ネットスーパーが台頭〜その規模は今後も更に拡大する
買物に行くのが大変な高齢者や、共働き・子育て世帯の需要を開拓しようと、多くのスーパーがネットで注文を受けて宅配する、ネットスーパーを始めています。
大手の食材宅配事業であれば、生協をはじめとして、新興企業だと、オイシックス、らでぃっしゅぼーやを思い浮かべる方もいることでしょう。
また、アマゾンをはじめとした巨大ECサイトは、当日注文・当日宅配の「超」利便性が高い強力な流通網を築き上げ、着々と顧客を増やしています。
これら、食材宅配専門業者、ネットスーパーが、今後も事業拡大していくことは、消費者のライフスタイルに鑑みれば、日の目を見るより明らかです。
ネットスーパーに死角は無いのか?リアルな買い物を選択する人達の声
では、世の中の人が100%、食材宅配専門業者やネットスーパーを使うようになるのでしょうか?
私はそうでも無いと考えています。
今年の1月に日本政策金融公庫は消費者動向調査を行い、全国の20~70歳代の男女2千人を対象にした、食品購買時における販売チャネルの利用状況をまとめました。
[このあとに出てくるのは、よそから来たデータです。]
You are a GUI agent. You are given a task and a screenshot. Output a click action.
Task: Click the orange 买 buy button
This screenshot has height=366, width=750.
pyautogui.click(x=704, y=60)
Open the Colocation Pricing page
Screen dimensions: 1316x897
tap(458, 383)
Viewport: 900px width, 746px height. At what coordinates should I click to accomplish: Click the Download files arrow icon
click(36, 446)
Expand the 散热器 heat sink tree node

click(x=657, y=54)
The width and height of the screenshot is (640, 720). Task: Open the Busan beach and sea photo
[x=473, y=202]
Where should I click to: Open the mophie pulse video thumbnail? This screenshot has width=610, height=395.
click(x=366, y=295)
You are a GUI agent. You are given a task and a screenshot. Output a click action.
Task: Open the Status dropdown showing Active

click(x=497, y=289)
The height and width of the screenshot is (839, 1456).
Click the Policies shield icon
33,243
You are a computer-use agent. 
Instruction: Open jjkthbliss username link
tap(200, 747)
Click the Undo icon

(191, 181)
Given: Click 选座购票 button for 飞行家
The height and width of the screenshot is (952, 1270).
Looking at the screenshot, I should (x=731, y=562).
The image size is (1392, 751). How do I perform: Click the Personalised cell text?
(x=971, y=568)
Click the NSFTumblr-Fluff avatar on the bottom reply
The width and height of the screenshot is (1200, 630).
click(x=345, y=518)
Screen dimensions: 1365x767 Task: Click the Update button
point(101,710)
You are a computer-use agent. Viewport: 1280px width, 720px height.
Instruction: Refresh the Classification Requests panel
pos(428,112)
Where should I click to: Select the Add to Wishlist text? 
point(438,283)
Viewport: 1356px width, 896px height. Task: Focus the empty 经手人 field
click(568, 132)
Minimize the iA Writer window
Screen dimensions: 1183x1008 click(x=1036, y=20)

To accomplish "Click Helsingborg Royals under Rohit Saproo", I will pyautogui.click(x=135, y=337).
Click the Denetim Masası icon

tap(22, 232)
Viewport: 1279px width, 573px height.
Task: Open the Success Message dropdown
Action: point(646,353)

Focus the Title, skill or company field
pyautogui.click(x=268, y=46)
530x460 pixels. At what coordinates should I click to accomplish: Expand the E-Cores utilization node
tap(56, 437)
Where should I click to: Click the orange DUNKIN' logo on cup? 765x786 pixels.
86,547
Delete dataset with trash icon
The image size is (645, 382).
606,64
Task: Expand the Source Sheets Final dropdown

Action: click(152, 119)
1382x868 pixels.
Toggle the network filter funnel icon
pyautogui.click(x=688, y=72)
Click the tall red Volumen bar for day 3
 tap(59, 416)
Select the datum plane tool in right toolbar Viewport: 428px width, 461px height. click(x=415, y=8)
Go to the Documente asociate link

※
これによると、消費者は現在、食品を以下のようなチャネルで購買しているようです。
- ネットスーパー・ショッピングサイトによる宅配:7.2%
- 生協等による宅配:13.2%
- デパート・スーパー:96.7%
- ドラッグストア、八百屋、肉屋、魚屋等の商店:2割前後
こうしてみると、ネットスーパーやショッピングサイトによる宅配を日常的に選択している人は、まだまだ少数派です。
ネットスーパーで食品を購入しない人に理由を聞いてみたところ、「商品を見て選べない」が60.9%で最も多く、次いで「価格が高い」が33.4%、「受取りが面倒」が24.1%の順となりました。
ネットスーパーも当然、これらの課題を解決してくるでしょうが、彼らを競合とする企業にとっては、これらの課題が状況打破のヒントとなるでしょう。
商店街を丸ごと移動!小田原橘商店会の取組み
時代の流れを受けて、商店街の中には、もっと高齢者を商店街の顧客に取り込もうと、電話やファックスで注文を受けて顧客の自宅へ宅配する、という共同宅配事業を専業で行っているところもあります。
ただ、私が聞く限りでは、共同宅配事業で成功している事例は殆どありません。
やはり、直接商品を目で確認して選びたいというニーズに対応できないこと、顧客がそのシステムに対応できない人であることが、原因として考えられます。
高齢者の多い地区であれば、更にこの傾向は強くなるでしょう。
これらの問題に対して、1つの解決策を提示する商店会があります。それは、小田原橘商店会です。
小田原橘商店会は宅配ではなく、買物が不便な場所まで軽トラックで行って買物してもらう、出張商店街を実施しています。
言わば、商店街を丸ごと、お客様の自宅近くまでごっそり移動するサービスです。
参考リンク:橘商店会の出張商店街
肉、魚、野菜・果物、豆腐、バーガー、雑貨などの店が、1か所15~30分程度の時間留まり、7か所を巡るというサービスで、毎月第2日曜日に行われています。
この方法ならば、お客様は商品を直接見て選ぶことができます。
しかし、出張商店街は月に1回しか開けないため、それをカバーするために、店によって宅配にも対応しているようです。
宅配もしてくれるし、自宅近くまで来てもらって、直接モノを見せてもらうことも可能ということで、近隣住民からは大きな信頼を得ています。
今後、ますます増えていくことが予測される買物難民への対応は、大手がまだまだやりきれていないことです。
利用者のニーズを踏まえたサービスを実施することで、小さなお店にも活路が拓けていきそうですね。